◆ GIVEN PROBLEM 1
According to the notebook on winning Jeopardy, how many rows does the jeopardy.csv dataset contain?

◆ SELECTION
——————

# Winning Jeopardy

Jeopardy is a popular TV show in the US where participants answer questions to win money. It's been running for a few decades, and is a major force in popular culture. Let's say you want to compete on Jeopardy, and you're looking for any edge you can get to win. In this project, I'll work with a dataset of Jeopardy questions to figure out some patterns in the questions that could help you win.

The dataset is named jeopardy.csv, and contains 20000 rows from the beginning of a full dataset of Jeopardy questions, which you can download here: https://www.reddit.com/r/datasets/comments/1uyd0t/200000_jeopardy_questions_in_a_json_file. 

In [75]:
import pandas as pd
import re 
import random
from scipy.stats import chisquare
import numpy as np

In [3]:
jeopardy = pd.read_csv('jeopardy.csv')
jeopardy.head(5)

Unnamed: 0,Show Number,Air Date,Round,Category,Value,Question,Answer
0,4680,2004-12-31,Jeopardy!,HISTORY,$200,"For the last 8 years of his life, Galileo was ...",Copernicus
1,4680,2004-12-31,Jeopardy!,ESPN's TOP 10 ALL-TIME ATHLETES,$200,No. 2: 1912 Olympian; football star at Carlisl...,Jim Thorpe
2,4680,2004-12-31,Jeopardy!,EVERYBODY TALKS ABOUT IT...,$200,The city of Yuma in this state has a record av...,Arizona
3,4680,2004-12-31,Jeopardy!,THE COMPANY LINE,$200,"In 1963, live on ""The Art Linkletter Show"", th...",McDonald's
4,4680,2004-12-31,Jeopardy!,EPITAPHS & TRIBUTES,$200,"Signer of the Dec. of Indep., framer of the Co...",John Adams


In [4]:
jeopardy.columns

Index(['Show Number', ' Air Date', ' Round', ' Category', ' Value',
       ' Question', ' Answer'],
      dtype='object')

In [5]:
#Remove spaces in front of columns
jeopardy.columns = ['Show Number', 'Air Date', 'Round', 'Category', 'Value', 'Question', 'Answer']

## Clean and prepare the dataset

In [17]:
#Write a function to normalize questions and answers
def normalizer(words):
    punc = '''!()-[]{};:'"\,<>./?@#$%^&*_~'''
    words = words.lower()
    for ele in words:  
        if ele in punc:  
            words = words.replace(ele, "")  
    return words
        
#Normalize the Question column    
jeopardy['clean_question'] = jeopardy['Question'].apply(normalizer)

#Normalize the Answer column    
jeopardy['clean_answer'] = jeopardy['Answer'].apply(normalizer)

——————

◆ DATA TO PROCESS
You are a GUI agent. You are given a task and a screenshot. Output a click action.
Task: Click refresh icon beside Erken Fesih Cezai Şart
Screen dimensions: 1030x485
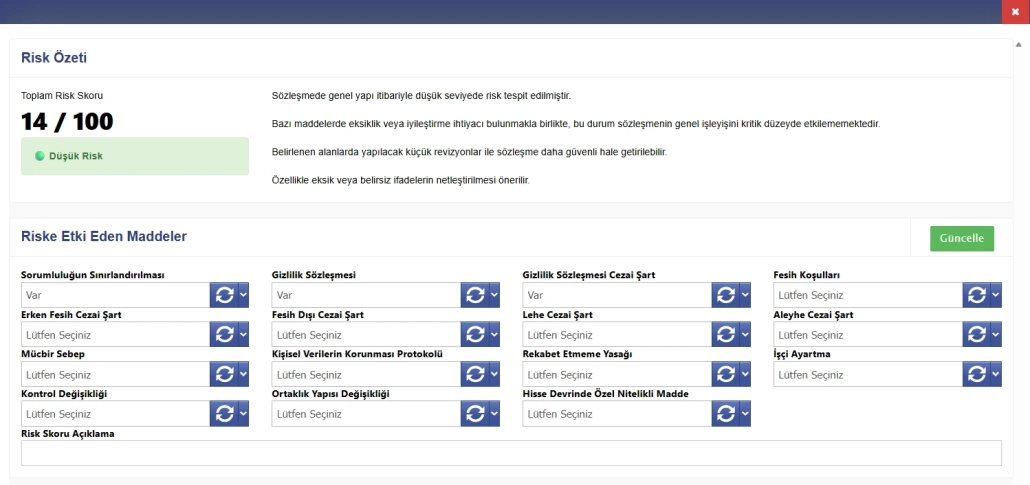coord(224,335)
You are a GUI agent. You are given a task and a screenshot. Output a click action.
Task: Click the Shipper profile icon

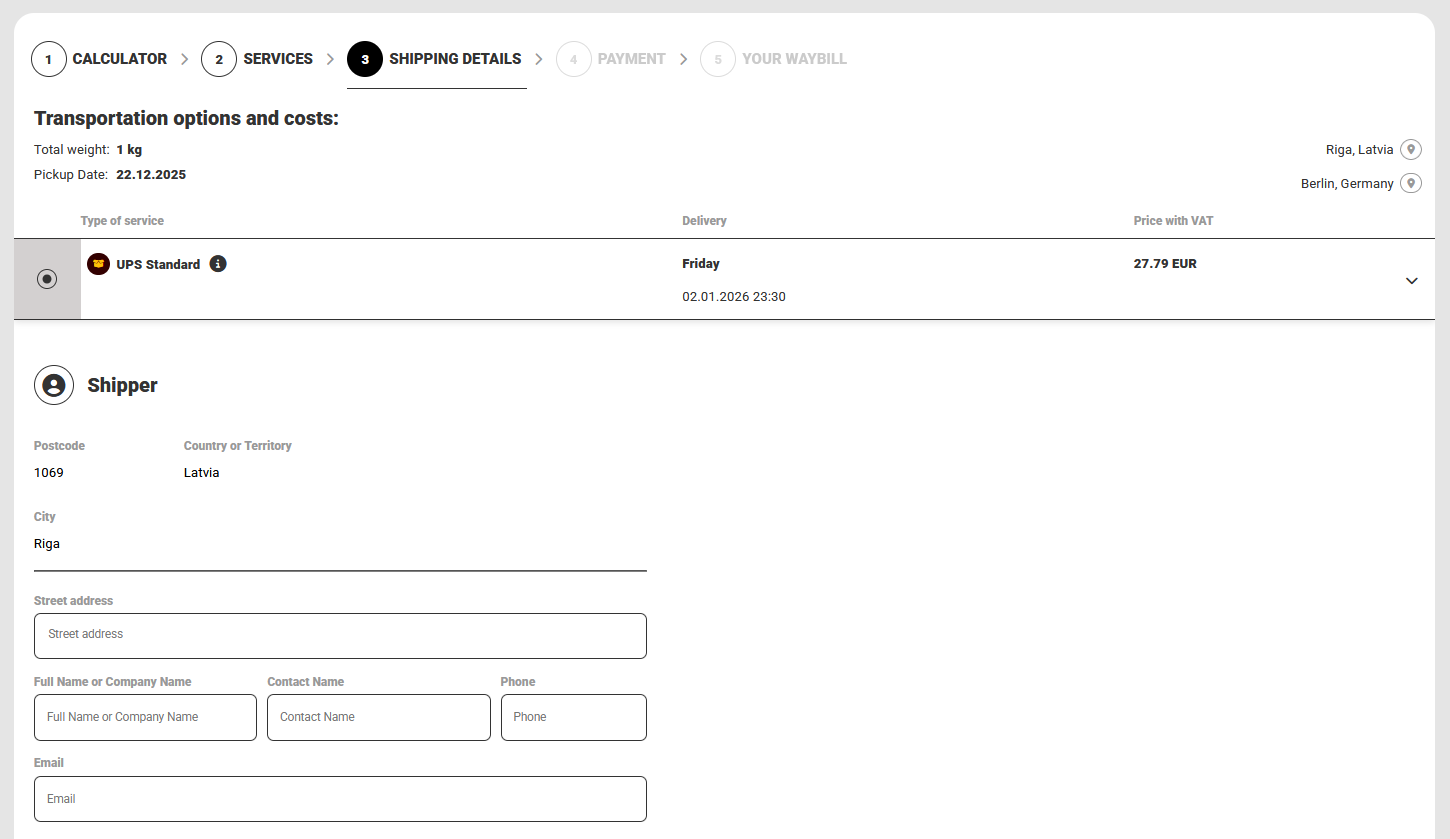tap(54, 385)
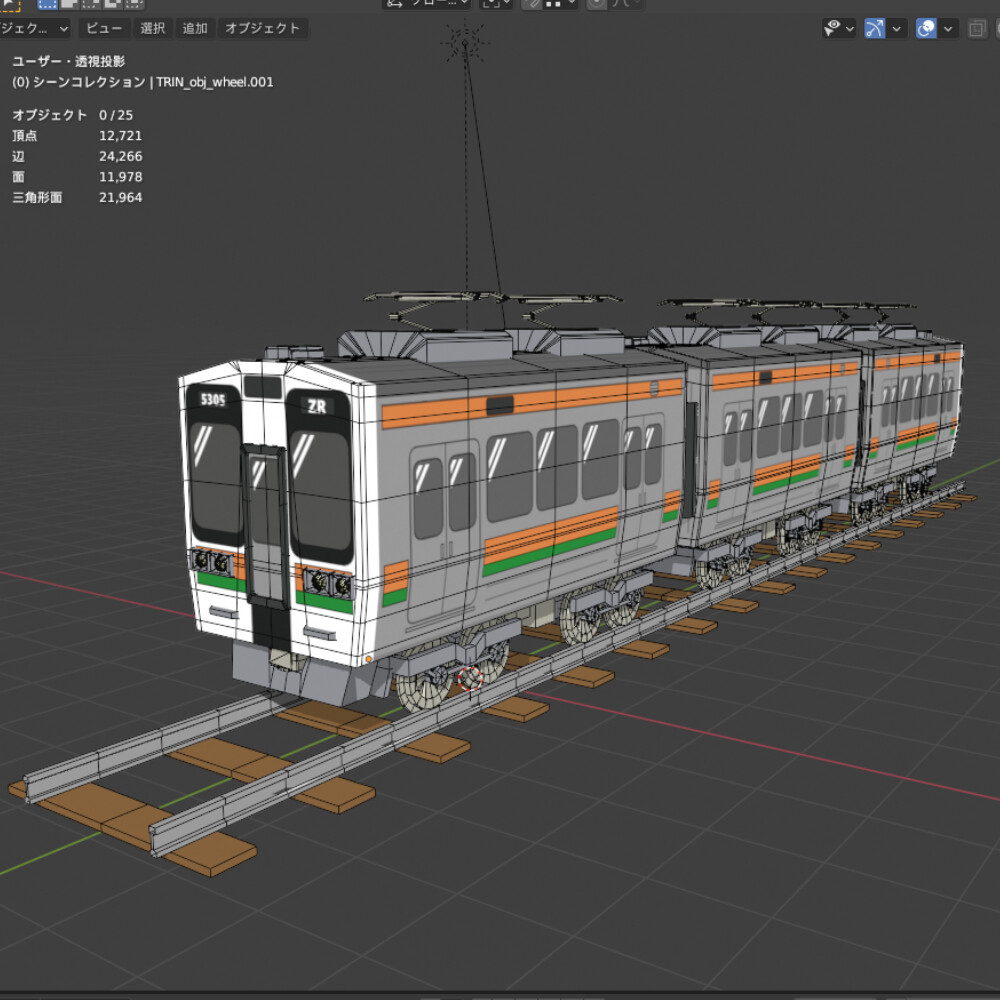
Task: Click the transform pivot point icon
Action: [x=489, y=5]
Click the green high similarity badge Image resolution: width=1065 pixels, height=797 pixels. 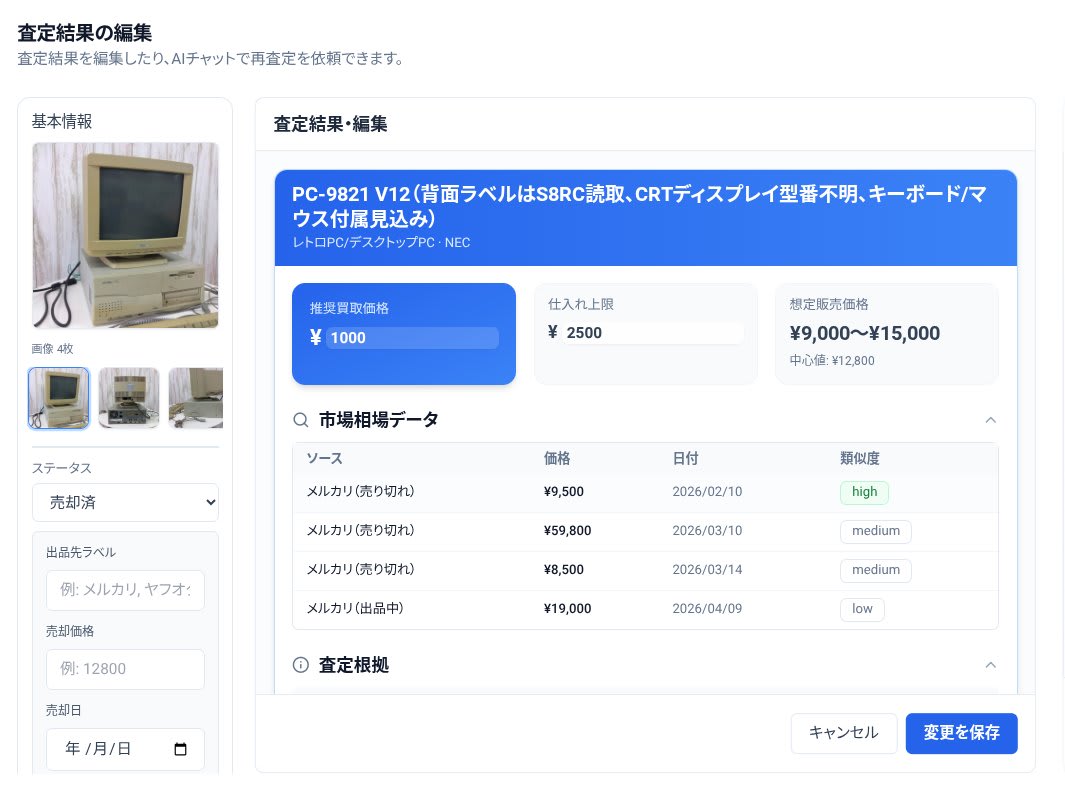tap(864, 492)
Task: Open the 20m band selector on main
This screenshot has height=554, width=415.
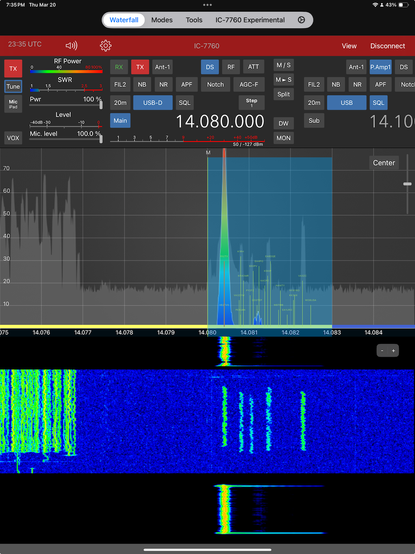Action: [120, 103]

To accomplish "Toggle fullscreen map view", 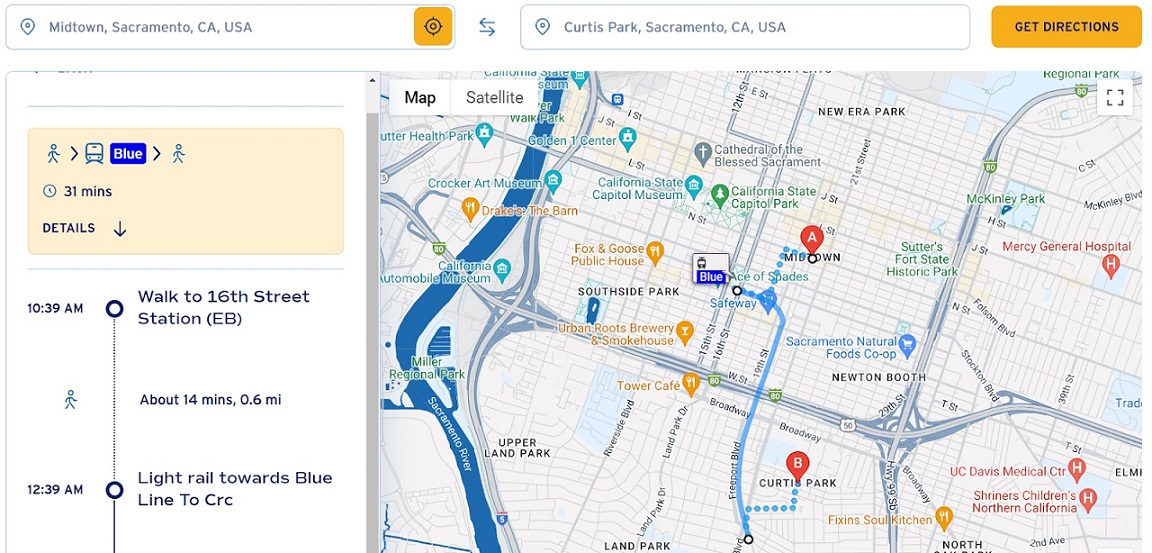I will pos(1115,97).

——————

◆ GIVEN PROBLEM 2
Report every line of the records that contains the word "icon".

◆ REPLY 1
20000 rows

◆ REPLY 2
Task: Click refresh icon beside Erken Fesih Cezai Şart
Task: Click the Shipper profile icon
Task: Click the transform pivot point icon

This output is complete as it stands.